Here’s how I made a Bucky Pirate Ship birthday cake based on the cartoon Jake & the Neverland Pirates.

Just in case you don’t have young children and don’t watch “Jake & the Neverland Pirates” (lucky ducks), “Bucky” is the name of the pirate ship that Jake, Izzy, Cubby and the parrot, Scully sail in.


My kid’s were having a Neverland Pirates themed party and I probably tried too hard to replicate some things on the pirate ship but not everything, choosing to opt out when it got too difficult. I really don’t think the kids minded and didn’t pick up on the minor details. They said I did a really ‘cool’ job so that’s all that matters.

The ‘real’ Bucky

I made a square slab of chocolate cake and cut out the base of a ship on one side and the same again on the other but left out a space in the middle. The way my cake rose, it was a little higher in the back (the stern). The top parts of the cake were secured to the bottom part with wooden skewers.

I didn’t build the boarded back of the stern. I had bought chocolate stick biscuits to do this but had nothing to stick them too and they kept falling off. The sails were printed from here and I printed a picture of a real gold doubloon similar to this one here which I glued onto the bottom sail.

Each sail was glued to a bamboo skewer and kitchen twine tied from the top of the bottom sail to the top of the top sail and then another piece of twine tied from each side of the top bamboo skewer to the top of the mast.

I made a crow’s nest out of pouring melted chocolate into a cupcake paper, allowing to set and then inserting the mast into it. The mast was a wooden chopstick. I also used one of the pirate flags I printed for jelly cups (in the top picture) which I also attached to the top of the mast. The flag and sail printables were from here.

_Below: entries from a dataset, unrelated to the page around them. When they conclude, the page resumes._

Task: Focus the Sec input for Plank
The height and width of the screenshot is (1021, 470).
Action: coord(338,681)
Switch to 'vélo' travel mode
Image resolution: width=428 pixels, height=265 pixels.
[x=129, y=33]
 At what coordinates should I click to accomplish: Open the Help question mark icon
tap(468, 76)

The cake was iced in chocolate buttercream and I used a skewer to mark horizontal lines to resemble wooden boards.  I used a “Curly Wurly” candy bar to resemble the ballustrading at the bow and the stern, ensuring it stood vertically by inserting a toothpick either side of it and covering the toothpick with chocolate icing.

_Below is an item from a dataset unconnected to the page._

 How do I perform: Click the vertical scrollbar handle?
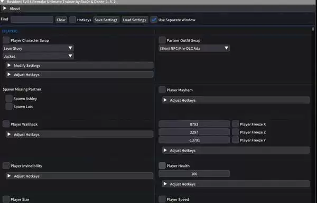(x=313, y=29)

The yellow candy are ‘fruit sticks’ similar to the musk stick but yellow. I broke them into inch long pieces and piped yellow icing at the end of each join to resemble the pipework on the ship. The cannon on the front was one of those wafer sticks filled with chocolate and joined with a wooden skewer.

A blue anchor and piping around the port hole, which was a blue Smartie (similar to M&M’s), was done in blue icing. I used bits of an orange ‘fruit stick on the end of each bamboo skewer. (It was supposed to be yellow but my daughter ate the last yellow fruit stick because she didn’t know I needed it.)

I had intended on placing the cake, plus a small round cake I made into an ‘island’ onto my plastic ‘birthday cake platter’ but it decided to break just as I started to make the cake. Instead they had to be on separate plates.

I rushed to set the cakes up for the Happy Birthday song because one of the children was leaving early so I didn’t even get a chance to remove the hard icing crumbs that were left once I removed the baking paper under the cake.

I think because of the blue and white striped sails and the yellow ‘pipework’ it did look pretty much like “Bucky” (well, the kids thought so). All in all, a fun cake to make and enjoyed by both adults and children.